### Records for this task:
==========

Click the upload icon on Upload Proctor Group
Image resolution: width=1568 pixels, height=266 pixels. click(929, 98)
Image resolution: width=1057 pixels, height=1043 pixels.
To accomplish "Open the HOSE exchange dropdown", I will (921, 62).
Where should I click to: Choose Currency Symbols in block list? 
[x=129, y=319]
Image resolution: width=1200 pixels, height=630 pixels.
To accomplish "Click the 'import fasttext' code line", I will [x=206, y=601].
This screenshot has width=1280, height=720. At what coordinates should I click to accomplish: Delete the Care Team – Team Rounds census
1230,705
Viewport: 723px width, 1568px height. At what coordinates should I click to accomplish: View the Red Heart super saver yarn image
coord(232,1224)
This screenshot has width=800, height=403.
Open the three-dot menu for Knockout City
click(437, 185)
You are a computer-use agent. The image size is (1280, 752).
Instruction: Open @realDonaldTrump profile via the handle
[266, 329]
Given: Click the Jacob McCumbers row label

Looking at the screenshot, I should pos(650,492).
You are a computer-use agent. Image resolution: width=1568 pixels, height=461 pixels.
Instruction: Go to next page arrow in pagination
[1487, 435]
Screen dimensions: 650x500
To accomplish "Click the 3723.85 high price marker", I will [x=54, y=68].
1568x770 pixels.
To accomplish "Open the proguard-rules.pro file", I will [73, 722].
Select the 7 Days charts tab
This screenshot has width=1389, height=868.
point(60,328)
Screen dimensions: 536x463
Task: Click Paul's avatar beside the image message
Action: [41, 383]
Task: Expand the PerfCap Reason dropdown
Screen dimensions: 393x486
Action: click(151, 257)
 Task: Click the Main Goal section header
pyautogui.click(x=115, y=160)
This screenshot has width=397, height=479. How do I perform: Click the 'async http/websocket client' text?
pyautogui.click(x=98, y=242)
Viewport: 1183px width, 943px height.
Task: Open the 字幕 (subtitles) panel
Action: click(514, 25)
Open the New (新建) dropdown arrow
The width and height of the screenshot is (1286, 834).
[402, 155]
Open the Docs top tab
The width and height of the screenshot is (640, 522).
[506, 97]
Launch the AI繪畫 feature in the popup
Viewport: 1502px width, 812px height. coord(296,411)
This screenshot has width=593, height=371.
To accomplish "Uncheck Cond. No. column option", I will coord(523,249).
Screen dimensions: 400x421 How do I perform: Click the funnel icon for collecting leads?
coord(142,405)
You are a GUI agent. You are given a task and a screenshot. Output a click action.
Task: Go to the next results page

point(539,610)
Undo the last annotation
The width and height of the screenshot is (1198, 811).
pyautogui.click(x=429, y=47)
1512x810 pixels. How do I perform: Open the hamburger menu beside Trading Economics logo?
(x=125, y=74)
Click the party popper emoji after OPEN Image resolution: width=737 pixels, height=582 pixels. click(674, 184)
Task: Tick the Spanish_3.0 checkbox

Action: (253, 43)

==========

### What is being asked:
In the material above, how many lines contain "computer"? Reply with only the number.

### Answer to this task:
2